Reproductive Endocrinology: How Fertility is Optimized in the PCOS Patient
In patients seeking fertility treatment, assuming that other causes of infertility have been excluded, the goal of treatment is ovulation induction, which is to make a woman ovulate. Several steps are available to achieve this goal:
• Step I: Prepare the Body – Weight loss is the most physiologic approach to achieving ovulation. Sometimes a healthy diet and adequate exercise are all that is needed to restore ovulation and regular menses. Patients who are found to have insulin resistance should be treated. Glucophage is a commonly used medication, and works by making the body utilize insulin more effectively. As a result, insulin levels as well as androgen levels decrease. It is important to check that patients have normal liver and kidney function prior to initiating therapy.
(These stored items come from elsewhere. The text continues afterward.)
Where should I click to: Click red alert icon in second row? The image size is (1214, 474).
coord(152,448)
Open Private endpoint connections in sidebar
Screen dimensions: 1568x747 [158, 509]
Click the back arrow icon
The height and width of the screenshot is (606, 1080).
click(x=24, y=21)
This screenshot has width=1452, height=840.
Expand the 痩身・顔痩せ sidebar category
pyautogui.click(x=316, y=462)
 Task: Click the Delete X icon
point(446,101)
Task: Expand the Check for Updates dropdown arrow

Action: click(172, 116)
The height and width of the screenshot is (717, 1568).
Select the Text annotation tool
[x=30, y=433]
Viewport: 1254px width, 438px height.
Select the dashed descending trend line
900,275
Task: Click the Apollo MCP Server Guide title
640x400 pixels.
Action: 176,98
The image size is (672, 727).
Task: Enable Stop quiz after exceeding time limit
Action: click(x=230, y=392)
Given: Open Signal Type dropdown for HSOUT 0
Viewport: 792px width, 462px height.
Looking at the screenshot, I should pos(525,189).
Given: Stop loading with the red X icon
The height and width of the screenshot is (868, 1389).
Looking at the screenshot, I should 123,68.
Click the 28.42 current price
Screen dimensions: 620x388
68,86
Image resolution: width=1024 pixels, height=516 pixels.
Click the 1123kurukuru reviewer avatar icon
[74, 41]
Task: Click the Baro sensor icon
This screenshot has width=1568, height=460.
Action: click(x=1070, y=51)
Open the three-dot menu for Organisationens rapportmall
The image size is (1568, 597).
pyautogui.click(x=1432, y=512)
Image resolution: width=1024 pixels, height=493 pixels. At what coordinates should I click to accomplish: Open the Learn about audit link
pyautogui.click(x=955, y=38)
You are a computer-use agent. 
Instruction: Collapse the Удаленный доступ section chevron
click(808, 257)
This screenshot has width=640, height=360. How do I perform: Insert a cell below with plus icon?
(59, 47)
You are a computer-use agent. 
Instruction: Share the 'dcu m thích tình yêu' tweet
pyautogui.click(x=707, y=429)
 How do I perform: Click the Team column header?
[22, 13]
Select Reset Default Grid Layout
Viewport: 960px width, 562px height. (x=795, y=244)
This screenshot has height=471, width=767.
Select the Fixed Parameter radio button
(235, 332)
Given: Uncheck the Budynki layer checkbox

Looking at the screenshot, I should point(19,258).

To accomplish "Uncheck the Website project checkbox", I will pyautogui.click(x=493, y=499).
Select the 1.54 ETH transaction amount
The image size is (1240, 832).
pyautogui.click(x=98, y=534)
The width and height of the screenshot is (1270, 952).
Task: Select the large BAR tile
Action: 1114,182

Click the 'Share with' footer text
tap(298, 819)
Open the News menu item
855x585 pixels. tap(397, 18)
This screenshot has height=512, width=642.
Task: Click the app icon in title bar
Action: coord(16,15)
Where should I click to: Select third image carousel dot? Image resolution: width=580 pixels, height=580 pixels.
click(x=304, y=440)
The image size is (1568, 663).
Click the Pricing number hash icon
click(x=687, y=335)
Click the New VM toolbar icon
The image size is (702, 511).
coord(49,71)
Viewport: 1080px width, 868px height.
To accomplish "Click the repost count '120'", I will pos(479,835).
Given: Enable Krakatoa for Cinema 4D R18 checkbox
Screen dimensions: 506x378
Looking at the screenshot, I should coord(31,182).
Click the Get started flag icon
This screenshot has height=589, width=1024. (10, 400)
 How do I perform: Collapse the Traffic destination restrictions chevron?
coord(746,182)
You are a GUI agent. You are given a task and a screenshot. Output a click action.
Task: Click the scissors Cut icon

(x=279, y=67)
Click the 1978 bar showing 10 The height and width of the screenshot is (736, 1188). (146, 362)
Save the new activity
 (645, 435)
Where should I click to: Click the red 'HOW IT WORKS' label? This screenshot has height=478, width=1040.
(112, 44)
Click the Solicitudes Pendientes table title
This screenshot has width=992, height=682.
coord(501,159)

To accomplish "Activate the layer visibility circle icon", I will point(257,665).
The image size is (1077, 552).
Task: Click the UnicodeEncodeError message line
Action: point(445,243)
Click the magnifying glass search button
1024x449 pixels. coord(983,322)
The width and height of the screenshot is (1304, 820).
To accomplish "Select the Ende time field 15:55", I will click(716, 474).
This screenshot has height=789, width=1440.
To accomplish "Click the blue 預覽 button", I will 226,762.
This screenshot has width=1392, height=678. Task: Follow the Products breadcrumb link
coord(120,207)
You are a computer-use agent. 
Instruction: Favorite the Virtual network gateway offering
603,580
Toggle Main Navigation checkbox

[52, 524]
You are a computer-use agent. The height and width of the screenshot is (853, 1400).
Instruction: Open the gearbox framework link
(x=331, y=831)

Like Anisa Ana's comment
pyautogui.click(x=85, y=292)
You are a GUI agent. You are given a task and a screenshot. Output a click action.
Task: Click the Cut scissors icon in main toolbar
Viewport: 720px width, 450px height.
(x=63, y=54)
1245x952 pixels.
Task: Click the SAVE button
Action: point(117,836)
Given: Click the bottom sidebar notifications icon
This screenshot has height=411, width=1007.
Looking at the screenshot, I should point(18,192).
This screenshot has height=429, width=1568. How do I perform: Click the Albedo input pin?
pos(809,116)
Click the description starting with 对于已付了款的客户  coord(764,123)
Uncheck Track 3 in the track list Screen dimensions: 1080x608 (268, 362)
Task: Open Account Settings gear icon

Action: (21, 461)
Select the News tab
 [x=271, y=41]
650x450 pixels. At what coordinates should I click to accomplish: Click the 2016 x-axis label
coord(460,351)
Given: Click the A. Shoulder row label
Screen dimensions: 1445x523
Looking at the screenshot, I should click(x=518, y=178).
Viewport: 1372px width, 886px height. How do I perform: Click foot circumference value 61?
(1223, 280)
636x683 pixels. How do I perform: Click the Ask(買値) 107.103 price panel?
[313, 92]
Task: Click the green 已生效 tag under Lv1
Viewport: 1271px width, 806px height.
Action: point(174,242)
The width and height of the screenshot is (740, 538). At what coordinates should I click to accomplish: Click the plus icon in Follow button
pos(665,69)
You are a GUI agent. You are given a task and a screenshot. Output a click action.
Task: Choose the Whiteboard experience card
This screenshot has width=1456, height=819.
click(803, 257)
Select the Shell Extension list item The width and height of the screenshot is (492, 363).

• Step II: Begin Oral Medications – The first line of treatment in ovulation induction involves Clomiphene citrate. The goal is to use the lowest dose of the medication required to make a patient ovulate, with a goal of producing one follicle. The medication can be started as early as Day 2 until as late as Day 5 of the menstrual cycle. Monitoring with transvaginal ultrasounds is necessary to assess response. Once ovulating, then either timed intercourse or timed intrauterine inseminations can be employed. If there is documented ovulation but pregnancy is not achieved, then the same regimen should be repeated without increasing the dosage of the medication. Aromatase inhibitors are a new class of drugs that can also be used in women with PCOS who do not ovulate using Clomiphene citrate.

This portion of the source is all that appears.